If you had to summarise your translational approach, how would you describe it?

The laboratory started with very basic models, but my clinical training has always guided our choices. We designed experiments in rodents based on human observations, then moved on fairly early to studying post-mortem brain tissue from people suffering from depression or addiction, in order to verify the human relevance of the mechanisms identified in animals. This strategy led us to a key finding: in the human brain affected with one of these illnesses, only about half of the molecular changes observed promote susceptibility to the illness. The other half is part of an adaptive response, that is, they promote resilience. These findings teach us that in order to translate an observation from human brain into a treatment, we need to know which direction of effect it mediates: susceptibility or resilience. This is where experimentation on animal models remains essential. In recent years, several potential treatment targets derived from animal models, then validated on post-mortem human tissue for return to the clinic, have reached the clinical trial stage.

Stored data entries:
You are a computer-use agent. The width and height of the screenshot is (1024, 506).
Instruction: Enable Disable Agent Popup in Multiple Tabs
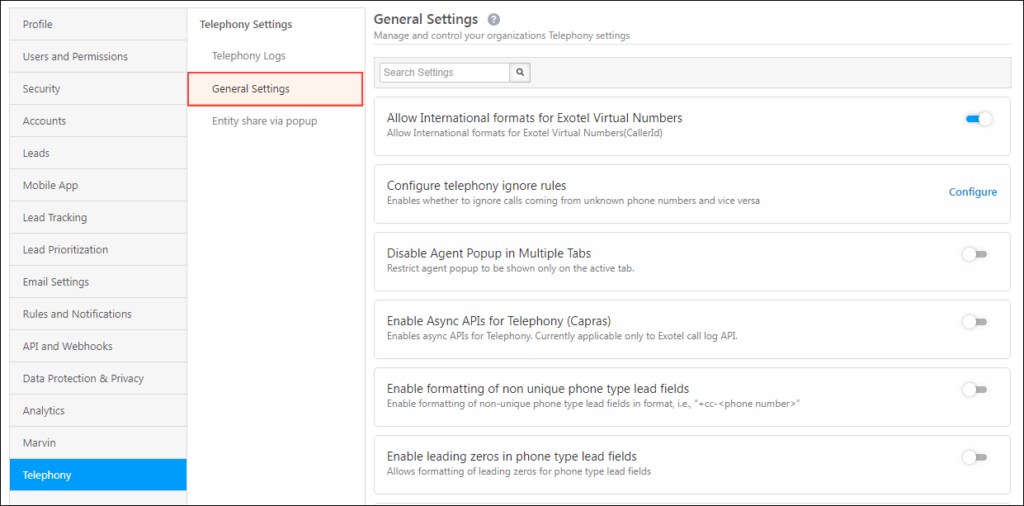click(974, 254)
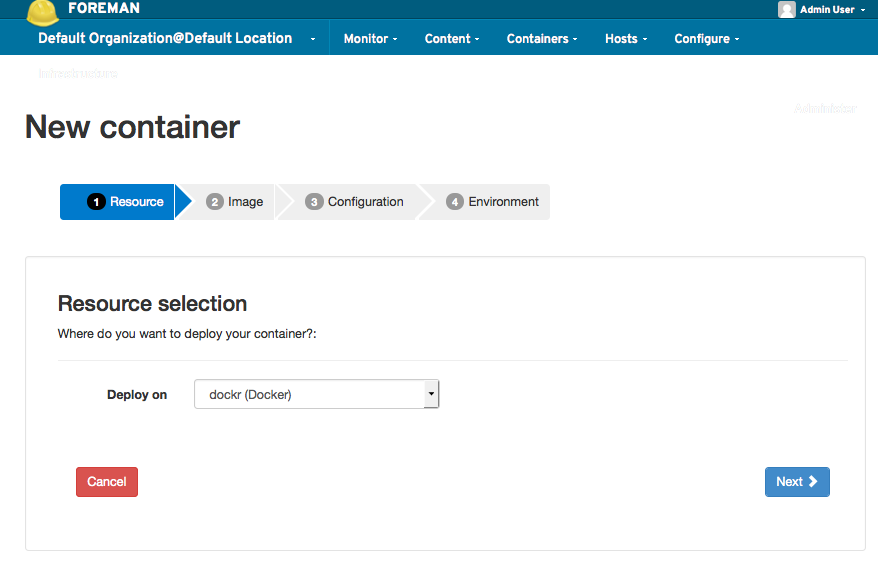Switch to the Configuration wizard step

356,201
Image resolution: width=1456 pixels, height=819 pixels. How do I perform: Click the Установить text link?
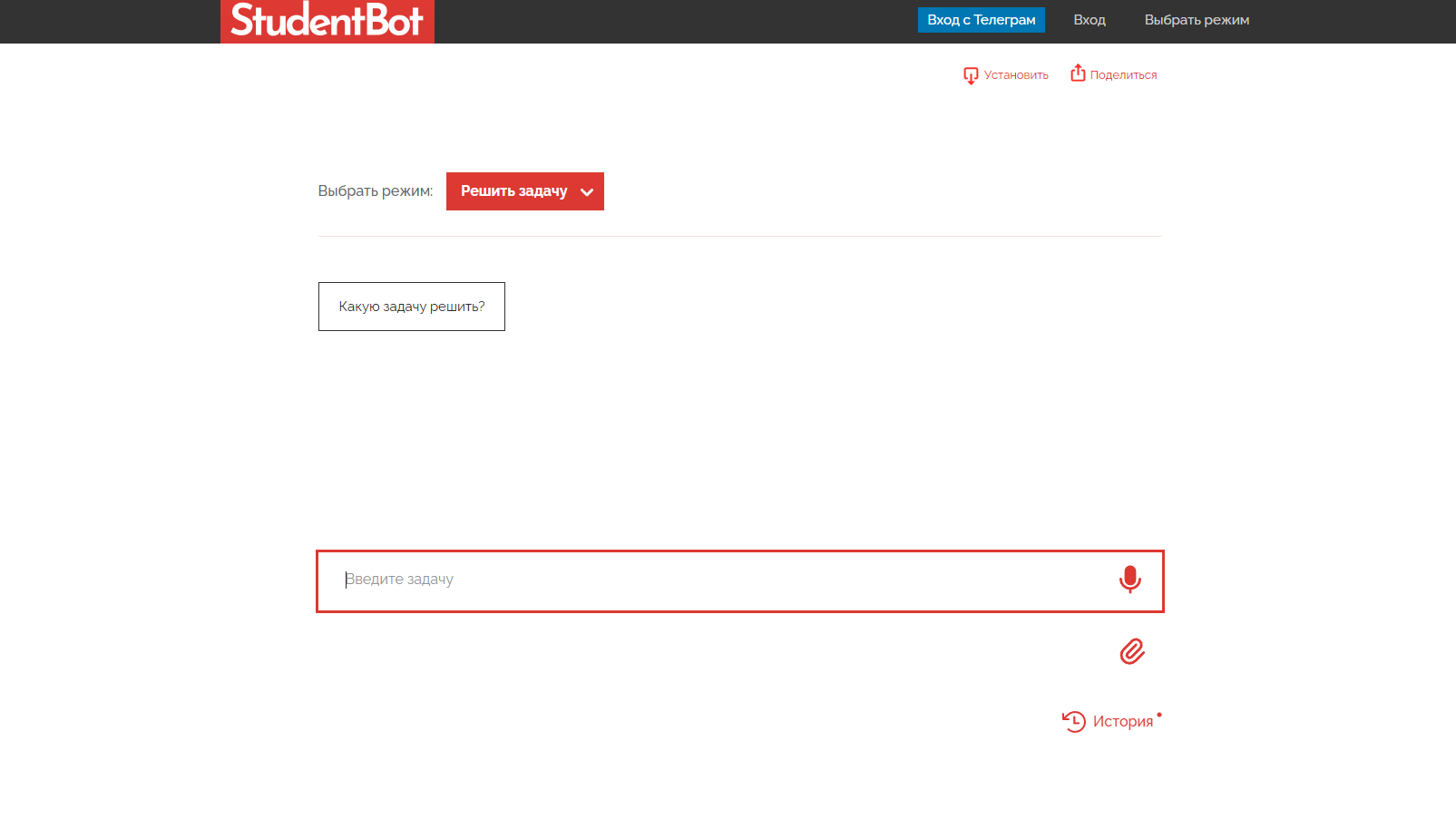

Parts of the exercise:
1. In the interview on translational brain research, about what share of the molecular changes seen in brain tissue affected by depression or addiction promote susceptibility to the illness?
2. Write the next part of the interview on translational brain research, following on from its final sentence.

List of answers:
1. About half of them.

2.
Your research focuses on addiction and depression. What have you discovered?

In addiction, we have shown that drugs divert gene expression programmes in the brain’s reward circuits. Remarkably stable induced transcription factors contribute to establishing and maintaining the addictive state. In addition, we have demonstrated that epigenetic mechanisms organise these programmes on the genome.

In depression, we validated a model of chronic social stress in mice that induces lasting alterations affecting behavioural health, such as social withdrawal, anhedonia, and sleep. However, we found that some of the animals remain resilient to stress and do not develop these symptoms. We then established that resilience is part of an active brain programme, rich in gene expression changes. This argues for therapeutic approaches that not only correct the deleterious effects of the stress, but also reinforce the natural pathways of resilience.

You emphasise the considerable time needed to transfer knowledge to the clinic. Where are we now?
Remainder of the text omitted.